CVE-2018-19550
Description
Interspire Email Marketer through 6.1.6 allows unauthenticated arbitrary file upload via surveys_submit.php, leading to remote code execution.
AI Insight
LLM-synthesized narrative grounded in this CVE's description and references.
Interspire Email Marketer through 6.1.6 allows unauthenticated arbitrary file upload via surveys_submit.php, leading to remote code execution.
Vulnerability
Interspire Email Marketer versions through 6.1.6 contain an arbitrary file upload vulnerability in the surveys_submit.php script. The "create survey and submit survey" operation does not properly validate uploaded files, allowing an attacker to upload a .php file. The uploaded file is stored under the admin/temp/surveys/ directory and becomes directly accessible via the web server. No authentication is required to trigger the upload [1].
Exploitation
An attacker can send a crafted HTTP POST request to surveys_submit.php with a malicious PHP file (e.g., a web shell) as part of the survey submission. The file is saved to the admin/temp/surveys/ path with a predictable or user-controlled filename. The attacker then accesses the uploaded file directly via its URL, causing the PHP code to execute on the server [1].
Impact
Successful exploitation allows remote code execution in the context of the web server user. The attacker can execute arbitrary PHP commands, read or modify files, access the database, and potentially escalate privileges to fully compromise the Interspire Email Marketer installation and the underlying server.
Mitigation
As of the publication date (2018-11-26), no official patch has been released for this vulnerability. Users should upgrade to a version later than 6.1.6 if available, or apply strict access controls to the surveys_submit.php endpoint (e.g., require authentication, disable the script, or use a web application firewall to block malicious file uploads). The vendor may have addressed this in subsequent releases; consult the official changelog.

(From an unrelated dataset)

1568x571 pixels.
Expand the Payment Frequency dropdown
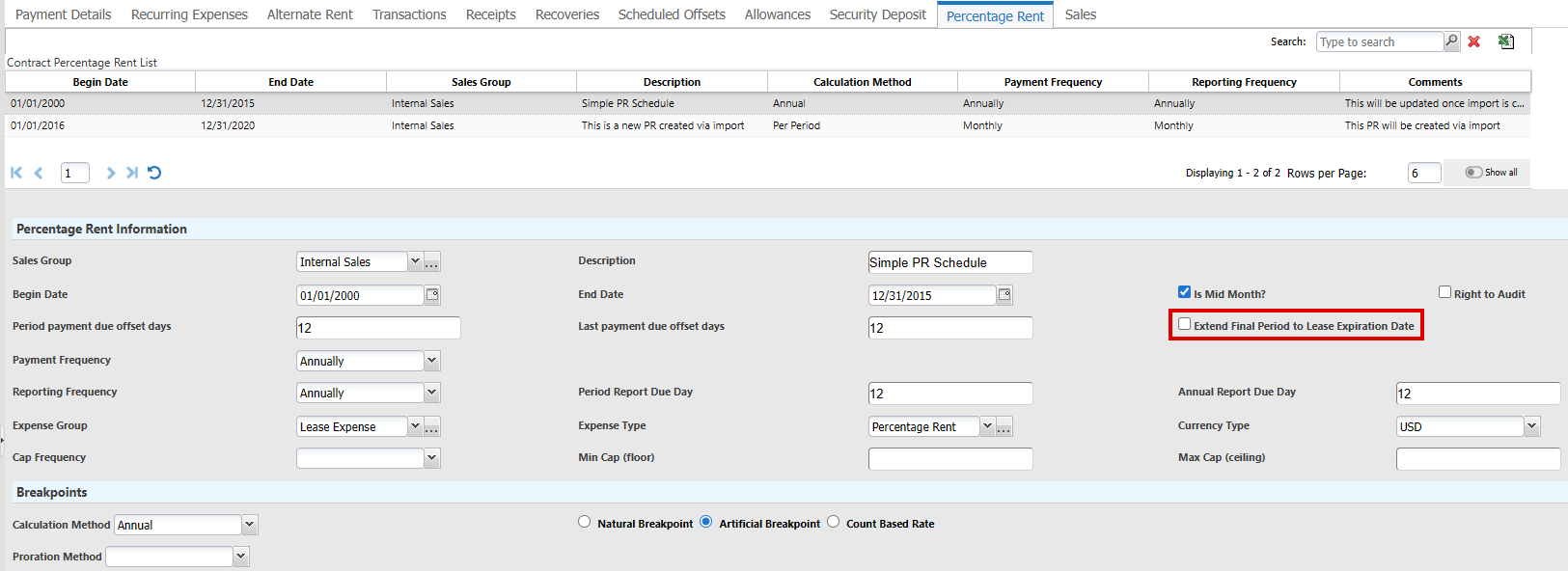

AI Insight generated on May 26, 2026. Synthesized from this CVE's description and the cited reference URLs; citations are validated against the source bundle.
Affected products
1- Range: <=6.1.6
Patches
0No patches discovered yet.
Vulnerability mechanics
Root cause
"The application allows arbitrary file uploads without proper validation of file types, leading to remote code execution."
Attack vector
An attacker can exploit this vulnerability by uploading a .php file through the surveys_submit.php script. The script processes file uploads intended for survey widgets. If the uploaded file has a .php extension, it can be placed in the admin/temp/surveys/ URI. This allows the attacker to host and execute arbitrary PHP code on the server.
Affected code
The vulnerability exists in the surveys_submit.php script. Specifically, the code iterates through uploaded files associated with survey widgets and saves them to a temporary directory. The script does not adequately validate the file types being uploaded, allowing for the upload of executable files like .php.
What the fix does
The advisory does not specify a patch or provide remediation guidance. Therefore, the exact fix is unknown. However, a proper fix would involve validating uploaded file types to prevent the execution of malicious scripts.
Preconditions
- inputThe attacker must be able to upload a file with a .php extension.
Reproduction
The reference write-up [ref_id=1] provides an exploit title and author, but does not contain specific reproduction steps.
Generated on Jun 2, 2026. Inputs: CWE entries + fix-commit diffs from this CVE's patches. Citations validated against bundle.
References
2News mentions
0No linked articles in our index yet.